A striking fish with a sail-like dorsal fin and slate-blue coloration, the Arctic grayling was virtually the only native stream salmonid (a fish of the salmon family) in the northern Lower Peninsula until the population died off nearly a century ago. Three factors contributed to the grayling’s demise in Michigan: habitat destruction, unregulated harvest and predation/competition from nonnative fish species.

Since 2016, the Michigan Arctic Grayling Initiative – comprised of the Michigan DNR, the Little River Band of Ottawa Indians and more than 40 other partners – has worked to bring this locally extinct species back to Michigan.

Late this past spring, the DNR received the 2021 year-class of brood eggs from Alaska. A year-class is a group of fish raised from the same year’s egg-take – in other words, fish that are the same age. The eggs from this year-class will help establish a brood population in Michigan.

How do fish eggs get from Alaska to Michigan? Very carefully. They were transported to Michigan by plane as the carry-on luggage of a Michigan State University researcher. Upon arrival, they were kept at the MSU lab in East Lansing before the final leg of their journey to Oden State Fish Hatchery in Emmet County. The fish are growing well after hatching, and mortalities in this group have been remarkably low.

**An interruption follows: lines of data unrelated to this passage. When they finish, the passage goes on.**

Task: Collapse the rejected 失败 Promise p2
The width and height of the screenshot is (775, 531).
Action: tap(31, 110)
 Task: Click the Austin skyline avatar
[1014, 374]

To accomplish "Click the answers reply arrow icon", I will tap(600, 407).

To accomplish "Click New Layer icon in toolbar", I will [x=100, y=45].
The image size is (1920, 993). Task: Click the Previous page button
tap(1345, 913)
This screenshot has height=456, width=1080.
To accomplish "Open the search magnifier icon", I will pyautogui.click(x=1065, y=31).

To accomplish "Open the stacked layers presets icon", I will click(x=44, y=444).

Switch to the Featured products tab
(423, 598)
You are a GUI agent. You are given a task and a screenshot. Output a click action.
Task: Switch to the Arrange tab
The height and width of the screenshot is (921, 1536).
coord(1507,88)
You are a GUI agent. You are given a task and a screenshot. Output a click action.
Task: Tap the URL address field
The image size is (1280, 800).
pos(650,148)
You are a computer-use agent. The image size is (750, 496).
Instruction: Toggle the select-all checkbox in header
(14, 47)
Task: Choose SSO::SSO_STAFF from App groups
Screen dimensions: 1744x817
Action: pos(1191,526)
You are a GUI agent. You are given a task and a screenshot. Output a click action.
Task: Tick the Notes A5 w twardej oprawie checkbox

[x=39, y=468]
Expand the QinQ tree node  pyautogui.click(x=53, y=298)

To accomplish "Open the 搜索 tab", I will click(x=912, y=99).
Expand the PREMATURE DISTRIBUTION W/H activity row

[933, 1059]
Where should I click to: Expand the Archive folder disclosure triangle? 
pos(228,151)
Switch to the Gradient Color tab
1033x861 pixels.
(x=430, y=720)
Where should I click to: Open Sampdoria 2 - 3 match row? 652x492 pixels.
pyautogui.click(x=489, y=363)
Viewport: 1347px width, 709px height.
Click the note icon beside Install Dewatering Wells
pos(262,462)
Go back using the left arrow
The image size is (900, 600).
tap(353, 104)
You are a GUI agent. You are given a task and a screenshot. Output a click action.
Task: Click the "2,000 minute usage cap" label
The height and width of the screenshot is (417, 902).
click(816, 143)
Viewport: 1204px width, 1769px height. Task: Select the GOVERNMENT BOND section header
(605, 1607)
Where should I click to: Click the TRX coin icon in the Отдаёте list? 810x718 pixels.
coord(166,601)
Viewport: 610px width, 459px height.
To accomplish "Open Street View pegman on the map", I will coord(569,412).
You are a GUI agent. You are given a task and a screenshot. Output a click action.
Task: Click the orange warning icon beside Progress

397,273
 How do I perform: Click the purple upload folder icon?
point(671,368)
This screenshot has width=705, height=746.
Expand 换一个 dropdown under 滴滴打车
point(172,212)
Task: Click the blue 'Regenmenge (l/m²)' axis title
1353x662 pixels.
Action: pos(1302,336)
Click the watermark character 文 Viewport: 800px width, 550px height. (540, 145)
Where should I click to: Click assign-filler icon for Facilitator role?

The 2021 year-class is not the first to make the trip from Alaska to Michigan. In 2019, the DNR received another class of Arctic grayling, and they continue to thrive at Marquette State Fish Hatchery. The fish are growing well with very few mortalities. The next class is planned for May 2022, when the DNR and the Alaska Department of Fish and Game will collect eggs from Alaska’s Chena River.